I've been measuring and trying to optimize selecting all the objects in objCollection that are also in srcCollection. The times below are in milliseconds using [ 1000 timesRepeat: [ ... ] ] timeToRun in Pharo 1.2 with Stack VM and Windows XP with 2Gb of memory. These are my attempts:

objCollection intersection: srcCollection
7537
7507

objCollection select: [: str | srcCollection includes: str ]
7471
7507

srcCollection collect: [: str | objCollection detect: [: obj | obj = str ] ]
4227
4323

Is there a faster way?

如果你对这篇内容有疑问,欢迎到本站社区发帖提问 参与讨论,获取更多帮助,或者扫码二维码加入 Web 技术交流群。

扫码二维码加入Web技术交流群

发布评论

需要 登录 才能够评论, 你可以免费 注册 一个本站的账号。

评论(3

秋风の叶未落 2024-12-04 07:36:59

前两个做同样的事情:Collection>>> #intersection: 的实现是self select: [:each | aCollection 包括:每个]

收藏>> #intersection: 最终使用 self anySatisfy: [:x | x = mySearchObj] 来完成其工作,即使用 #do: 迭代集合。 #detect: 最终会做同样的事情。

我怀疑您所看到的差异并不是因为三者中的任何一个比另一个更有效,而是垃圾收集等事物的产物。

鉴于此,我会选择 #intersection: 因为它的语义清晰。它说的是你想要什么,而不是其他两个,你只能看到如何获得你想要的东西,并且必须推断/推断出意图。

The first two do the same thing: Collection >> #intersection:'s implementation is self select: [:each | aCollection includes: each].

Collection >> #intersection: ultimately uses self anySatisfy: [:x | x = mySearchObj ] to do its job, which iterates through the collection using #do:. #detect: ultimately does the same thing.

I suspect the difference you're seeing's not because any of the three is more efficient than the other, but rather a product of things like garbage collection.

Given that, I'd choose #intersection: because of its semantic clarity. It says what you want, rather than the other two, where you only see how you get what you want and have to infer/deduce the intent.

怀里藏娇 2024-12-04 07:36:59

如果您有能力将 asSet 添加到这两个集合中,您可能会做得更快。我从 1480 毫秒变成了 197 毫秒。
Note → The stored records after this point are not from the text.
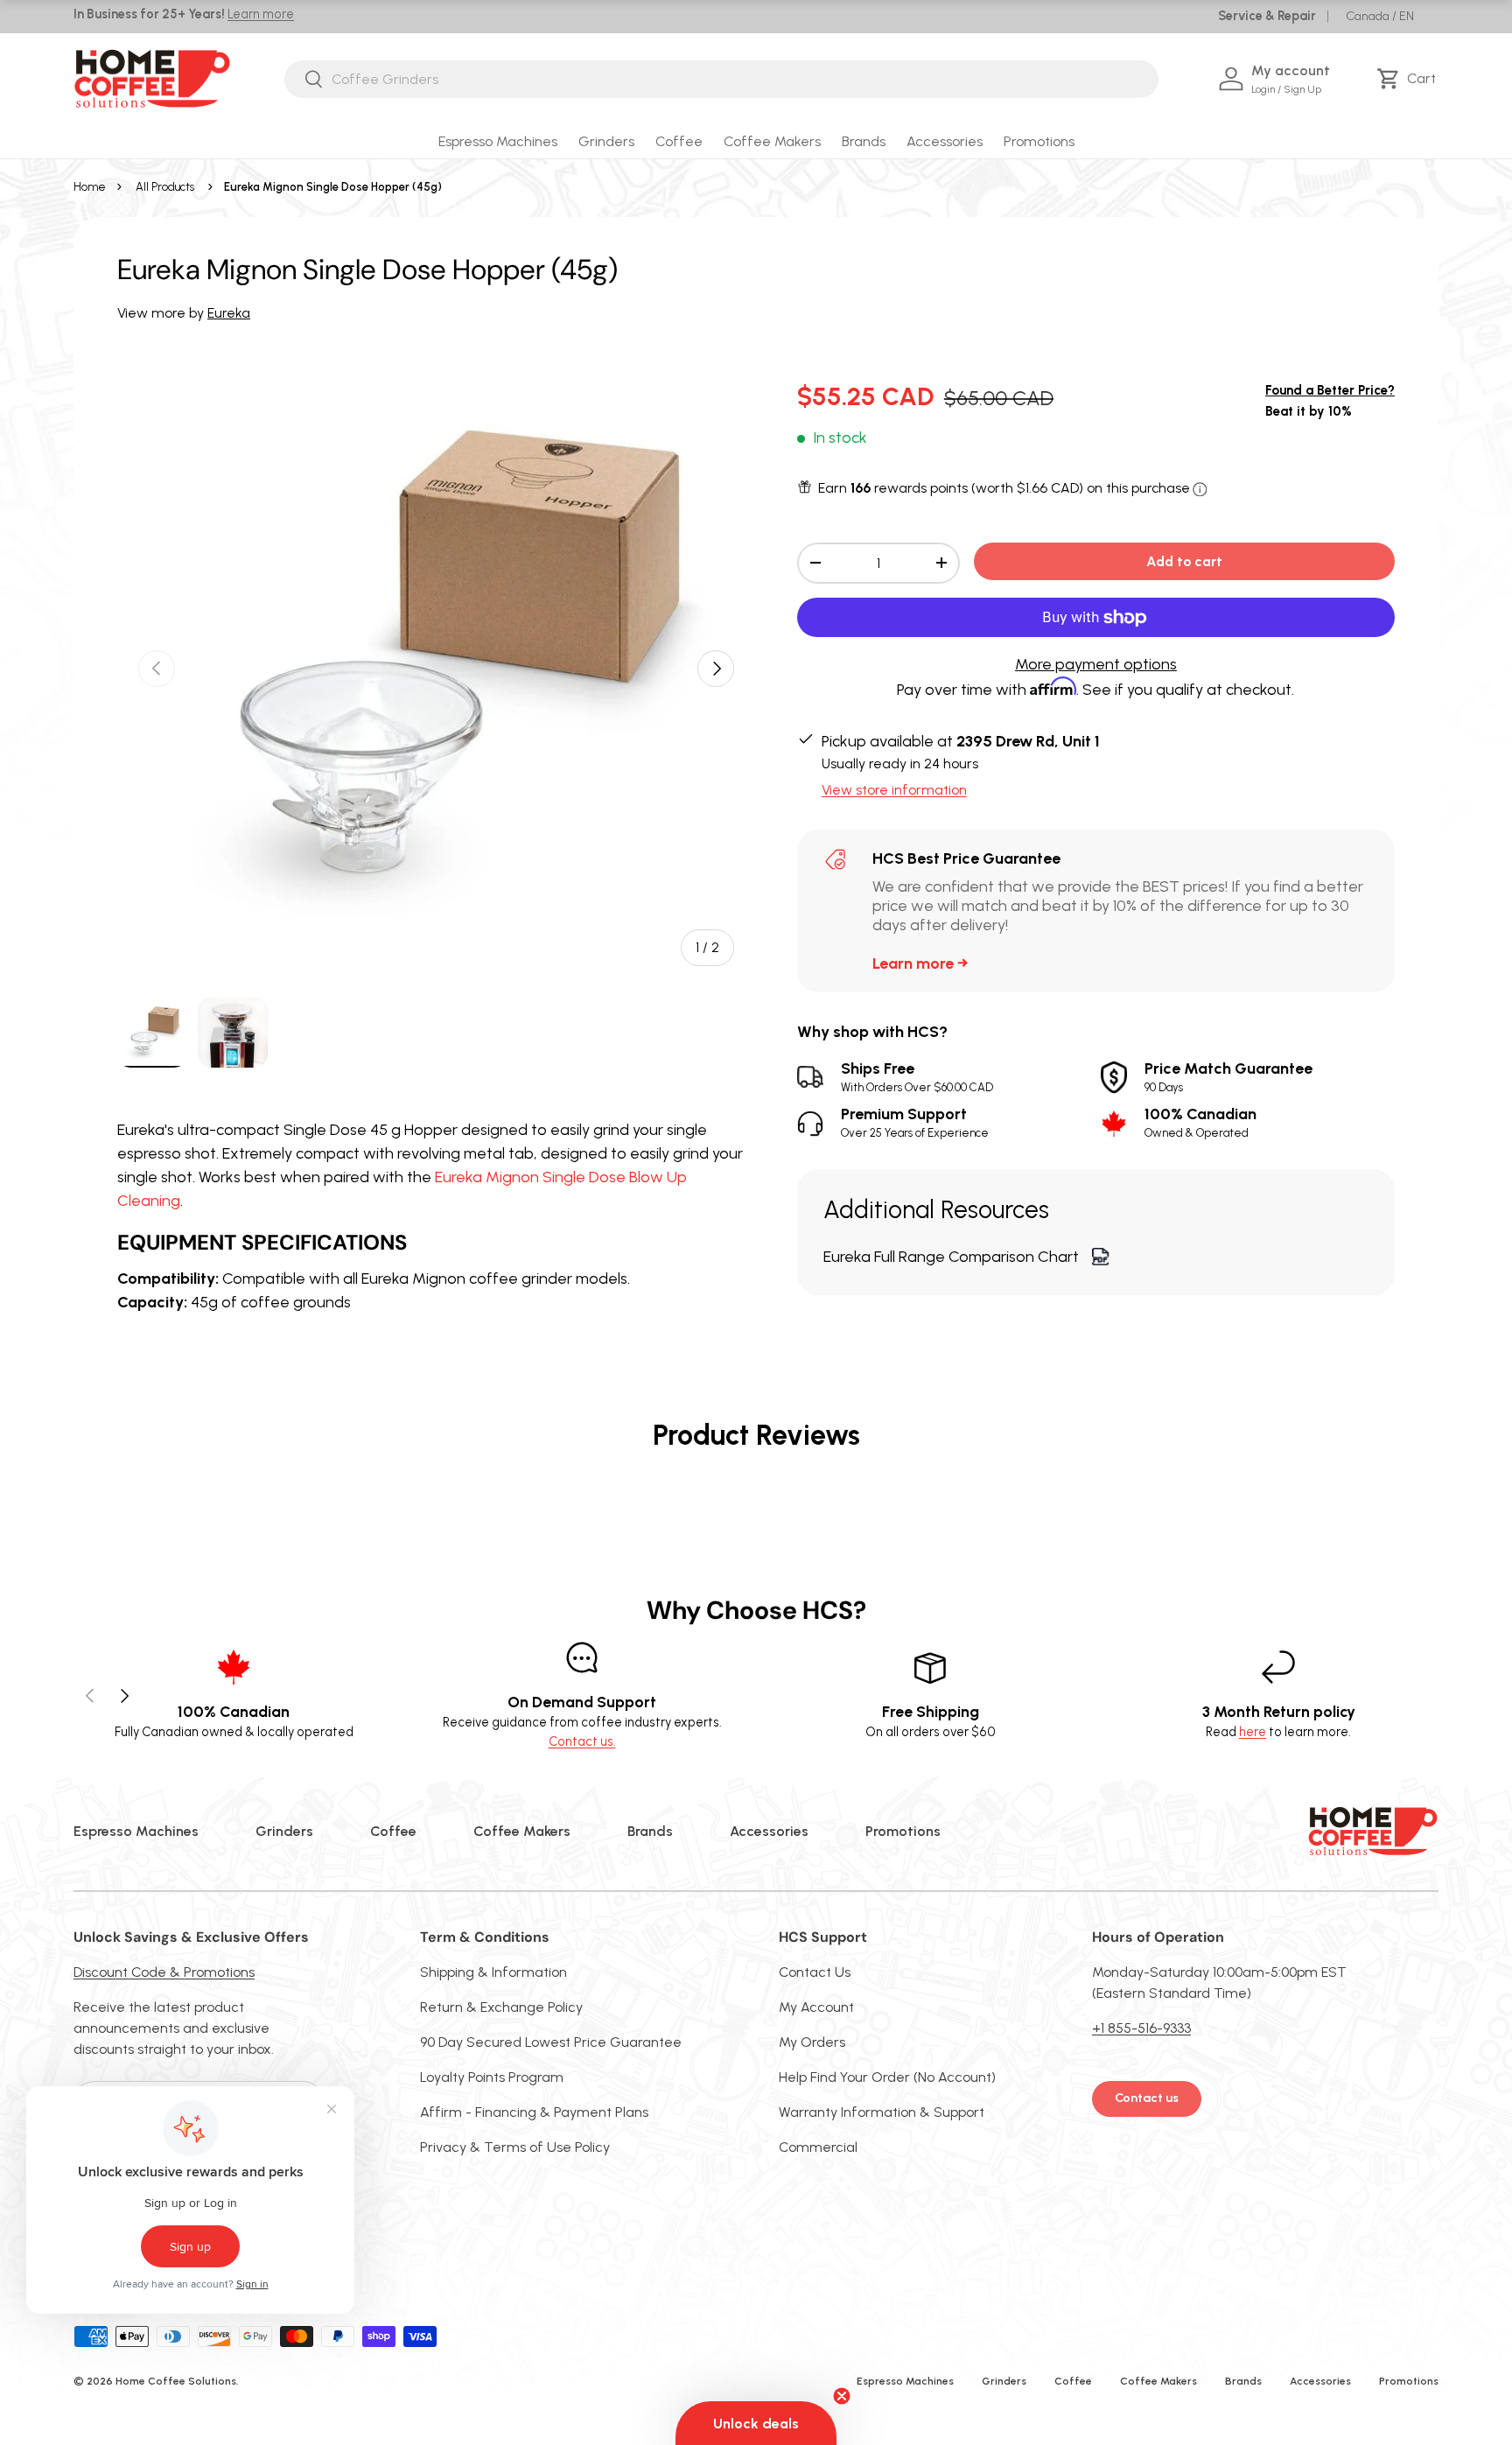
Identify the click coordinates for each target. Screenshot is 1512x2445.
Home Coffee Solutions (176, 2381)
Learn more (261, 14)
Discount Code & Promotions (164, 1972)
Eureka (228, 313)
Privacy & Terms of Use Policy (515, 2147)
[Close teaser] (841, 2396)
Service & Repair (1267, 16)
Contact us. (582, 1741)
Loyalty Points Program (492, 2077)
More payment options (1096, 664)
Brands (864, 141)
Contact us (1147, 2098)
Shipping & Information (493, 1972)
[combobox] (721, 79)
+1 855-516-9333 (1141, 2028)
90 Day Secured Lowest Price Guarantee (551, 2042)
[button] (1409, 79)
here (1252, 1732)
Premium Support (915, 1122)
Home (90, 186)
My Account (816, 2007)
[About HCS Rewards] (1200, 489)
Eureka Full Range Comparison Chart (951, 1256)
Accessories (944, 141)
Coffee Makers (772, 141)
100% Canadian (1200, 1122)
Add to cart (1184, 561)
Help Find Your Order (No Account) (887, 2077)
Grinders (606, 141)
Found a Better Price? (1330, 390)
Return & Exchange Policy (501, 2007)
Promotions (1039, 141)
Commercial (818, 2147)
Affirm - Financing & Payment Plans (534, 2112)
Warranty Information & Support (881, 2112)
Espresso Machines (497, 141)
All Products (165, 186)
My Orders (812, 2042)
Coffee (679, 141)
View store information (894, 789)
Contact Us (814, 1972)
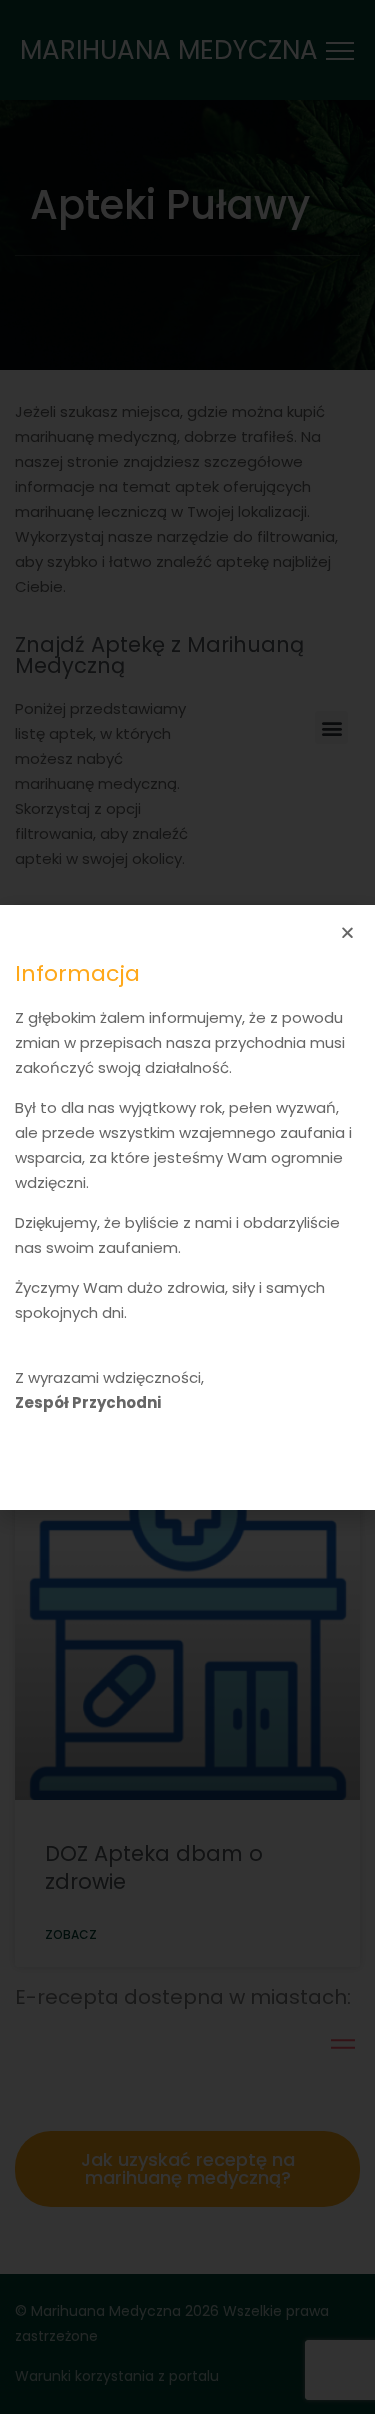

If you can afford to add asSet to the two collections, you might do faster. I went from 1480 to 197 ms.

木落 2024-12-04 07:36:59

两个集合都有重复项。

srcCollection size ~= srcCollection asSet size.
objCollection size ~= objCollection asSet size.

如果您想处理重复项,假设您有一个可用的总订单 <<另一种可能性是使用这种方法(成本 n1*log(n1) + n2*log(n2) + n1 + n2 而不是 n1*n2 进行朴素交集)

Collection>>sortedIntersection: aCollection
    "Answer the intersection of two collections, sorted by < and accounting duplicates."
    | intersection obj objStream src srcStream |
    srcStream := self sorted readStream.
    objStream := aCollection sorted readStream.
    intersection := (Array new: self size) writeStream.
    [srcStream atEnd | objStream atEnd] whileFalse:
        [src := srcStream next.
        obj := objStream next.
        [src = obj] whileFalse:
            [[src < obj] whileTrue: [srcStream atEnd ifTrue: [^intersection contents]. src := srcStream next].
            [obj < src] whileTrue: [objStream atEnd ifTrue: [^intersection contents]. obj := objStream next]].
        intersection nextPut: src].
    ^intersection contents

这也可以使用堆,并删除第一个元素,但速度很慢。

heapSortedIntersection: aCollection
    "Answer the intersection of two collections, sorted by < and accounting duplicates."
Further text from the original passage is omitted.